High-roller’s winning streak continues in federal fraud sentencing

John L. Smith, CDC Gaming Reports |  August 16, 2023 8:00 PM

I’m not sure that it would be wise these days for Robert Alexander to be caught throwing his money around in Las Vegas Strip casinos, but I am convinced the luck would be in his favor if he did.

Alexander, known as guy who used millions in investment capital in his online-gaming company, Kizzang, LLC, to fund a high-rolling lifestyle that included blowing a pile of money at Las Vegas casinos, has once again seen his sentencing on securities and wire fraud delayed by a federal judge in New York due to his poor health. Me thinks he’s allergic to prison.

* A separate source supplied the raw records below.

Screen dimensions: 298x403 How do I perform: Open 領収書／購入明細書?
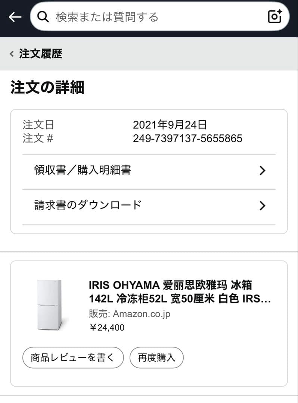click(83, 171)
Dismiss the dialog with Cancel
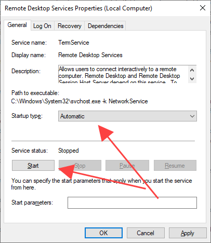Screen dimensions: 211x243 [146, 233]

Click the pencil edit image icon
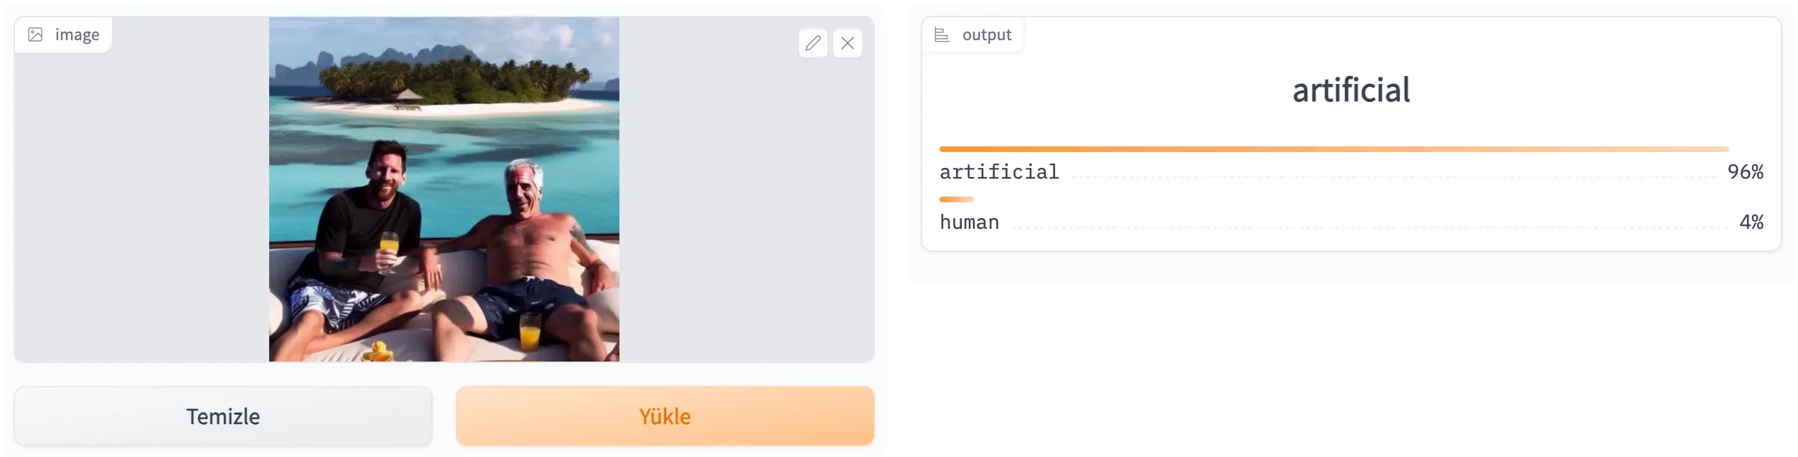813,43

By my count, it’s at least the third delay in his sentencing by U.S. District Judge Andrew Carter Jr. in New York’s Southern District. His next dice roll of destiny is set for November 29, 2023, but Carter has already acknowledged that he’s amenable to pushing the sentencing to November 2024.

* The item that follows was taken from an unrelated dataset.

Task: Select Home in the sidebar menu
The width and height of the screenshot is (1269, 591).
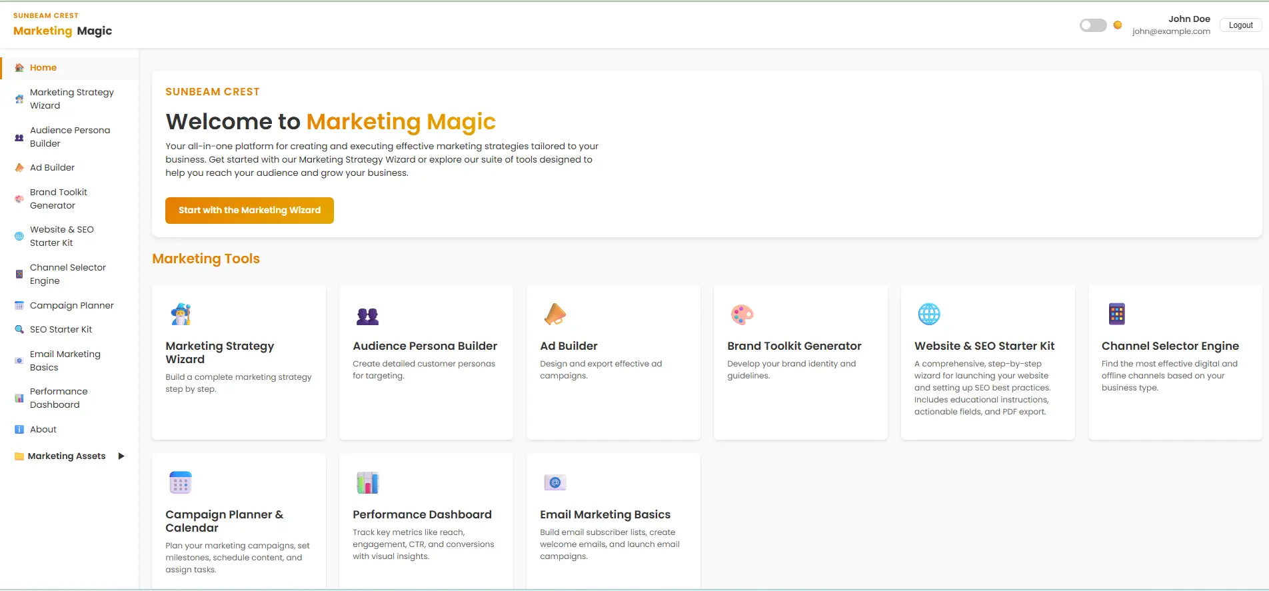Action: pos(43,68)
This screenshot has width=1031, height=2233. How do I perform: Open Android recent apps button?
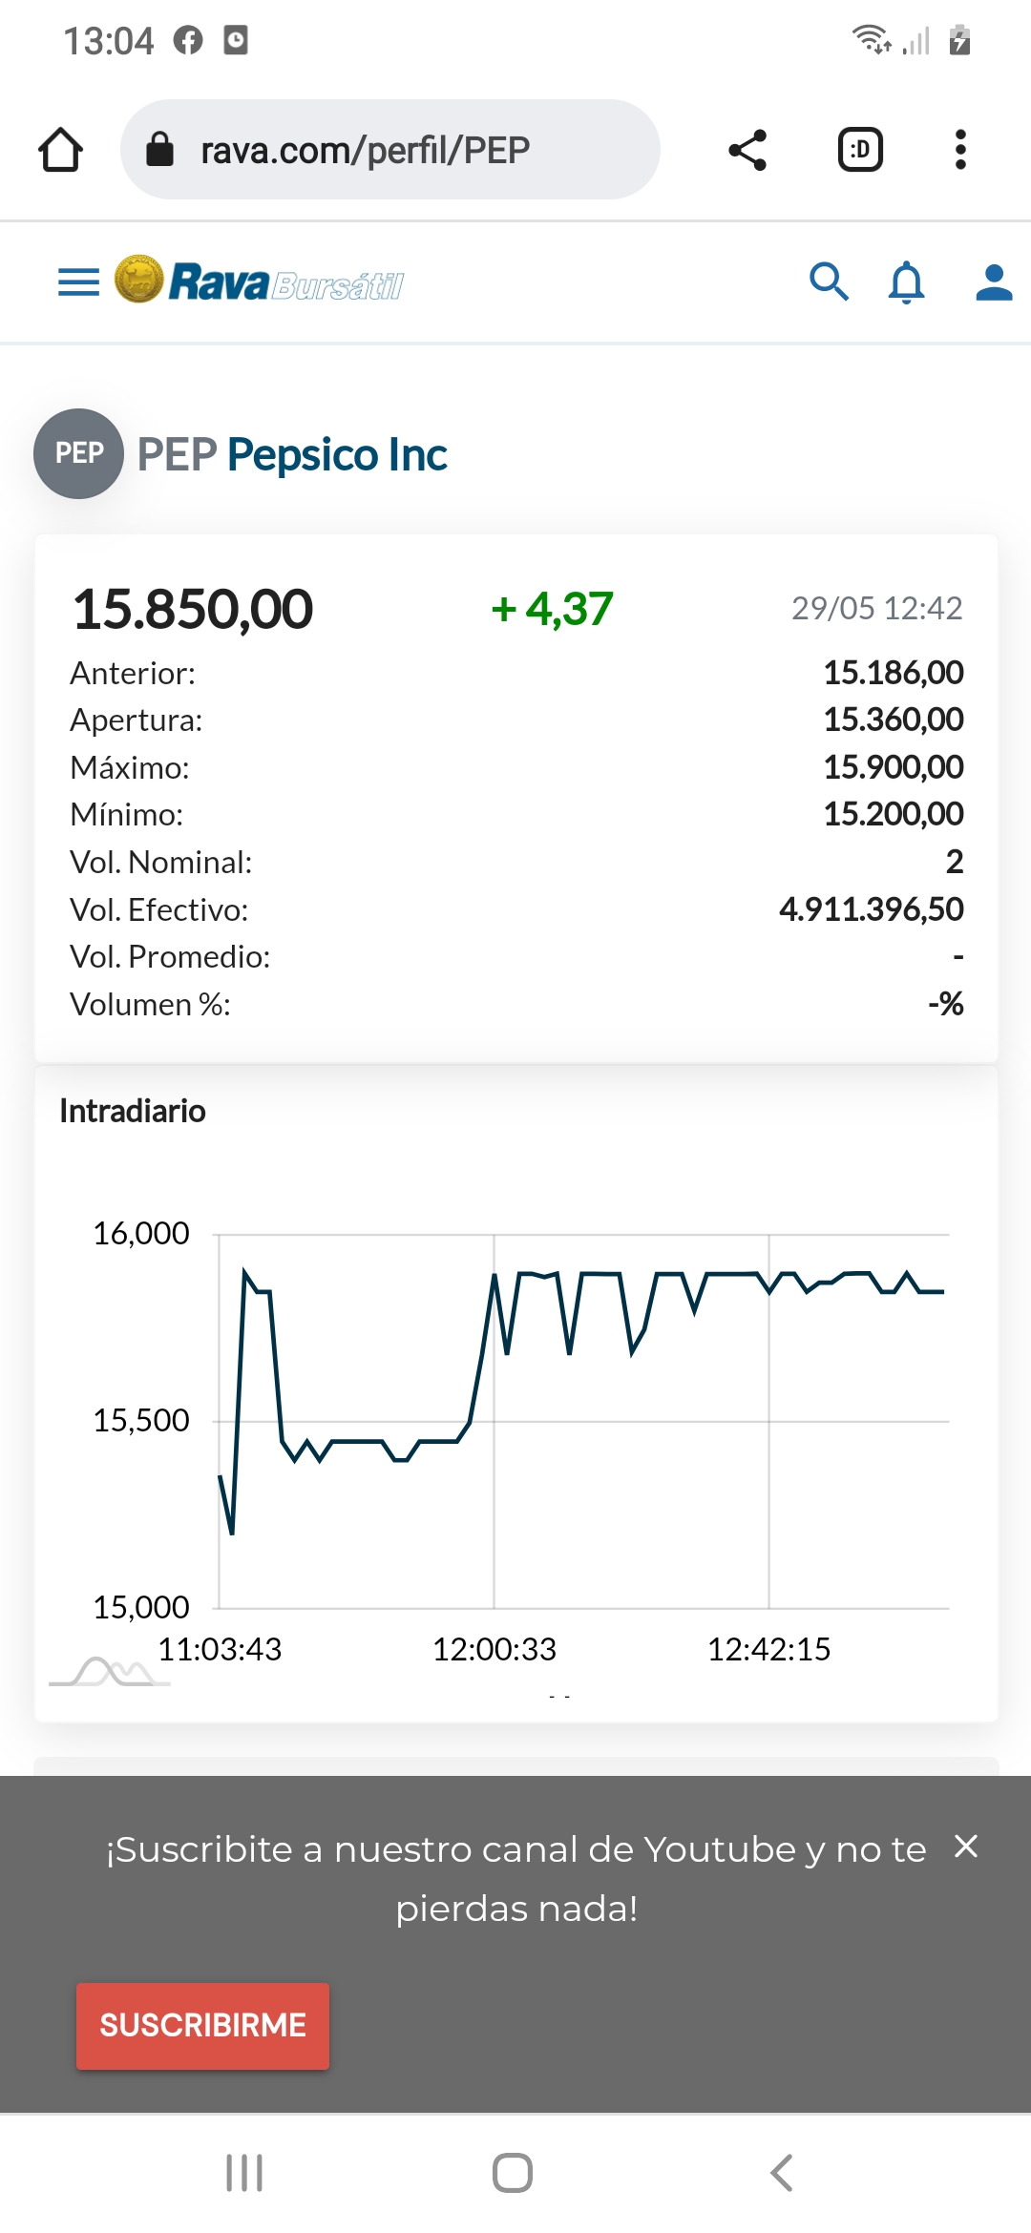point(244,2173)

Did I mention he pleaded guilty in January 2020 to bilking 53 Kizzang investors out of at least $9 million?

As tough-talking U.S. Attorney Geoffrey Berman described it, “Alexander betrayed his investors and spent their funds to support his lifestyle, including gambling excursions to multiple casinos and a luxury car for one of his family members. Robert Alexander now faces serious time in prison for gaming his investors.”

Uh, no he doesn’t. At least, not yet. And at this rate, maybe never. If the guy is still too ill to travel, so ill that the judge appeared to waste little court time questioning yet another sentencing delay in the case, then maybe someone should stop pretending and let him serve his time at home. Or just send him a get-well card and call it a day.

At the time the SEC put Kizzang on the shelf next to so many other internet companies that turned out to be new-age investor scams, the federal securities police concluded that “Alexander used Kizzang bank accounts as his personal piggy bank, misappropriating at least $1.3 million to pay for, among other things, his daily living expenses, his daughter’s culinary-school tuition, his mortgage and car payments, and his gambling habits.”